Introduction

  • The core functionality of WikiWho: given a revisioned text document, it parses the complete set of all historical revisions (versions) in order to find out who wrote and/or removed and/or reinserted which exact text at token level at what revision. This means that for every token (~word), its individual add/removal/reintroduction history becomes available.
  • Initial and currently sole use case: Wikipedia articles in different languages (Each edit on an article creates a new revision). Other systems planned.
  • While it might sound as if you could achieve this with standard text diff approaches: it is not that trivial. And usually, this information is not readily available from revisioned writing systems. See Technical Details .
  • Consequently, WikiWho is – as of writing – the only source of this information in real time for multiple Wikipedia language editions and which is scientifically evaluated for the English Wikipedia with at least 95% accuracy.
  • On top of this fine-grained change data, there are many possible applications: One is to aid editors with improved change tracking in interfaces and seeing their editing impact. Another one is to focus on the longevity of and disputes about certain n-grams, an interesting linguistic question, especially in the large corpus of Wikipedia. Thirdly, it allows studying the minute change interaction of editors with each others content, allowing to infer social interaction networks from them – i.e., to investigate collaboration vs. conflict in online writing.
  • We provide the core data as open APIs and datasets , as well as additional resources. Check them out below .
  • WikiWho was first conceived as a dissertation project at Karlsruhe Institute of Technology by Fabian Flöck and collaborators and is now hosted, maintained and further developed at GESIS – Leibniz Institute for the Social Sciences, CSS department. The main goal is to provide (computational) social scientists easier access to the rich interaction and collaboration data “hidden” in the change logs of revisioned writing systems. It is thereby part of one of GESIS’ missions, namely to enable accessibility for digital behavioral trace data to scientific stakeholders studying social phenomena.

Services

APIs

We offer APIs (1 per language) for word provenance/changes of Wikipedia articles: You can get token-wise information from which revision what content originated (and thereby which editor originally authored the word) as well as all changes a token was ever subject to. An additional set of APIs delivers special HTML markup for interface applications, e.g., the browser extension WhoColor. To see how it works and what languages we offer, take a look at the API page.

https://api.wikiwho.net

Data sets

Periodically, we export our collected and processed data (that you can get over the APIs) and publish a cleaned up and documented dataset in an easy-to-consume format. Currently we offer the following data dumps, which we will expand in the future:

  • TokTrack: A Complete Token Provenance and Change Tracking Dataset. (containing every instance of all tokens ever written in undeleted, non-redirect articles.) Each token is annotated with: (i) the article revision it was originally created in, and (ii) lists with all the revisions in which the token was ever deleted and (potentially) re-added and re-deleted from its article.
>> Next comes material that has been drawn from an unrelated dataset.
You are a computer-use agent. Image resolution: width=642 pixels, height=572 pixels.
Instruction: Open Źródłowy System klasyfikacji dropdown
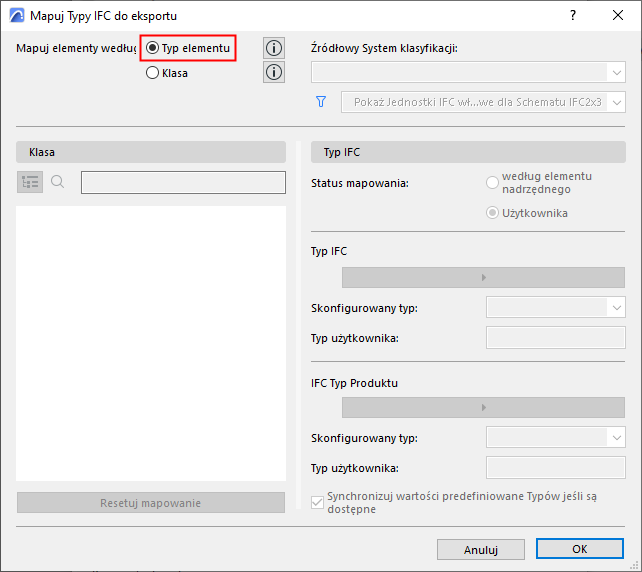(x=468, y=72)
An ICWSM’17 dataset paper explains what you can do with that data, and shows some novel statistics about the English Wikipedia in that regard.
    1. English, until Nov. 2016 (>13 Billion tokens)

Technical Details

The original algorithm working behind the scenes is described in a WWW 2014 paper, along with an extensive evaluation resulting in 95% accuracy on fairly revision-rich articles. The current code version is available on GitHub.
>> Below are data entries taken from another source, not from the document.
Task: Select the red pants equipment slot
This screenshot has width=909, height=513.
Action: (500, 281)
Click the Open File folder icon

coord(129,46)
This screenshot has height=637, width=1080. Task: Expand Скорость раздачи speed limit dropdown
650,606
In a nutshell, the approach divides each revision into hierarchically nested paragraph, sentence and token elements and tracks their appearance through the complete content graph it builds in this way over all revisions. It is implemented currently for Wikitext, but can run on any kind of text in principle (although tokenization rules might have to be adapted).
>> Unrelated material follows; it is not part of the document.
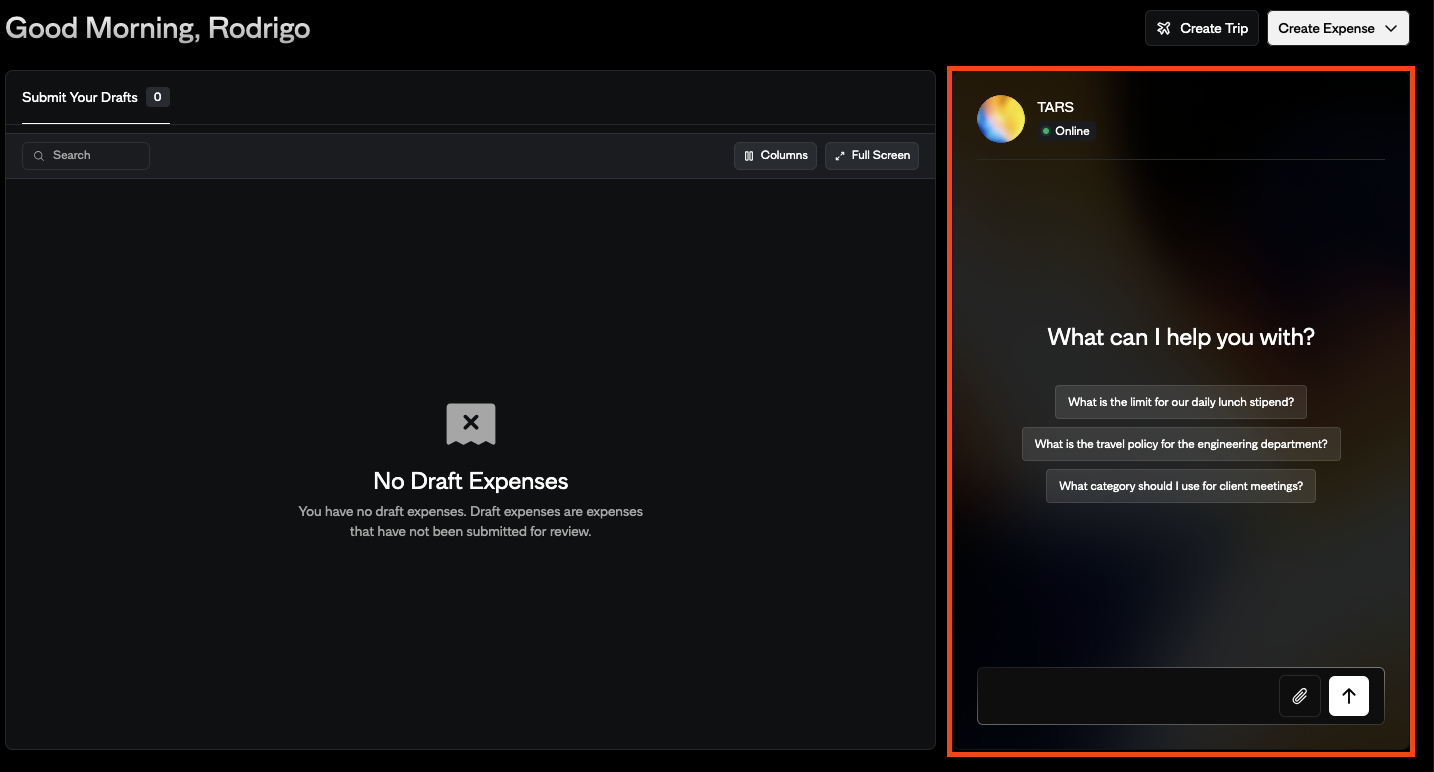Click the green Online status indicator
The image size is (1434, 772).
coord(1046,130)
Toy example for how the token metadata is generated:

In this way, it becomes possible to track – for each single token – all original additions, deletes, reinserts and redeletes and in which revision they took place. Which in turn allows to infer the editor, timestamp, etc. of those revisions. Also, individual tokens retain a unique ID, making it possible to distinguish two tokens with identical strings in different text positions.

Tools and further use cases

From the generated provenance and change data further new forms of data can be mined and novel tools can be built.

We already provide the WhoColor userscript for the Tamper-/Greasemonkey browser extensions (download here, documentation here), using live data from the WhoColor API. Opening a Wikipedia article it creates a color-markup on the text, showing the original authors of the content, an author list ordered by percentages of the article written and additional provenance information. It also has the ability to show conflict regarding certain text parts and the adding/deleting history of a given word. The Wiki Edu Foundation currently uses the WhoColor API for a similar display of authorship in its dashboard for students learning to edit Wiki articles.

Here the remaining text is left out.